Required work
The line containing "Open the Oktober 2023 month dropdown" opens the span to copy, and the last line of the records below closes it. Write out that span exactly.

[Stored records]
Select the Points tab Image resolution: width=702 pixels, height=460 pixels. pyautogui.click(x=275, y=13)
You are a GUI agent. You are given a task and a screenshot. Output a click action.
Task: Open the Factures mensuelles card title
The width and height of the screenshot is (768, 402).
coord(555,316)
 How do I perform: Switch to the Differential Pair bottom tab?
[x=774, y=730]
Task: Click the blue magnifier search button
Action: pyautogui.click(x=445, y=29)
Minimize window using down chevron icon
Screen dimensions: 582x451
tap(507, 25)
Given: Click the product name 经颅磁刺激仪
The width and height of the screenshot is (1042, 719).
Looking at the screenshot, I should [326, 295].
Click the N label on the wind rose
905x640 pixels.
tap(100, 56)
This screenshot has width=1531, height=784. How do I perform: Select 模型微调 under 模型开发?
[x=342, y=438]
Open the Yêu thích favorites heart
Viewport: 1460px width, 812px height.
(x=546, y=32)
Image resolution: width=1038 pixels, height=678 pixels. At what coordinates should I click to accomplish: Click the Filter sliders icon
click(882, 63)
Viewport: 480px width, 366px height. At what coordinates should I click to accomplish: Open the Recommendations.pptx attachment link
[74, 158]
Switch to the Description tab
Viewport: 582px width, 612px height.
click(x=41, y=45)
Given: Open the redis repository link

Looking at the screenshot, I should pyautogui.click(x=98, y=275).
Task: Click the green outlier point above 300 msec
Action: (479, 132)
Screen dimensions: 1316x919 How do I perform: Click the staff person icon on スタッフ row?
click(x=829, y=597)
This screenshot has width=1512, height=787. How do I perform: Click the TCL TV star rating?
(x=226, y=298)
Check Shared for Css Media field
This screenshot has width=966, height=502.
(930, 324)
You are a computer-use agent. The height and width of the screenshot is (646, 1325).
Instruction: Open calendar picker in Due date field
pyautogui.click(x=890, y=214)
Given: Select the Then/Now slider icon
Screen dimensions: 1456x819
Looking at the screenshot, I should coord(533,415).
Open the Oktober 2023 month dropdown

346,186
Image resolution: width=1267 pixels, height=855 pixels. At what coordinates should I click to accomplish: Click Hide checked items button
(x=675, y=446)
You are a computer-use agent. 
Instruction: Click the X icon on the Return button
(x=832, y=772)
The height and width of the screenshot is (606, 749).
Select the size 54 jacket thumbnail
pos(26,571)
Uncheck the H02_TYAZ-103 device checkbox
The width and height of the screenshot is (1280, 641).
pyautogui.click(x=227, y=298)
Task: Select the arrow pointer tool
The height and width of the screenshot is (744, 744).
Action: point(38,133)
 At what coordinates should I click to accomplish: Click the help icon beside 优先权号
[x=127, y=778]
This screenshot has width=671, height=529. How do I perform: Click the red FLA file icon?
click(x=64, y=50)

Exercise result
Open the Oktober 2023 month dropdown

346,186
Image resolution: width=1267 pixels, height=855 pixels. At what coordinates should I click to accomplish: Click Hide checked items button
(x=675, y=446)
You are a computer-use agent. 
Instruction: Click the X icon on the Return button
(x=832, y=772)
The height and width of the screenshot is (606, 749).
Select the size 54 jacket thumbnail
pos(26,571)
Uncheck the H02_TYAZ-103 device checkbox
The width and height of the screenshot is (1280, 641).
pyautogui.click(x=227, y=298)
Task: Select the arrow pointer tool
The height and width of the screenshot is (744, 744).
Action: point(38,133)
 At what coordinates should I click to accomplish: Click the help icon beside 优先权号
[x=127, y=778]
This screenshot has width=671, height=529. How do I perform: Click the red FLA file icon?
click(x=64, y=50)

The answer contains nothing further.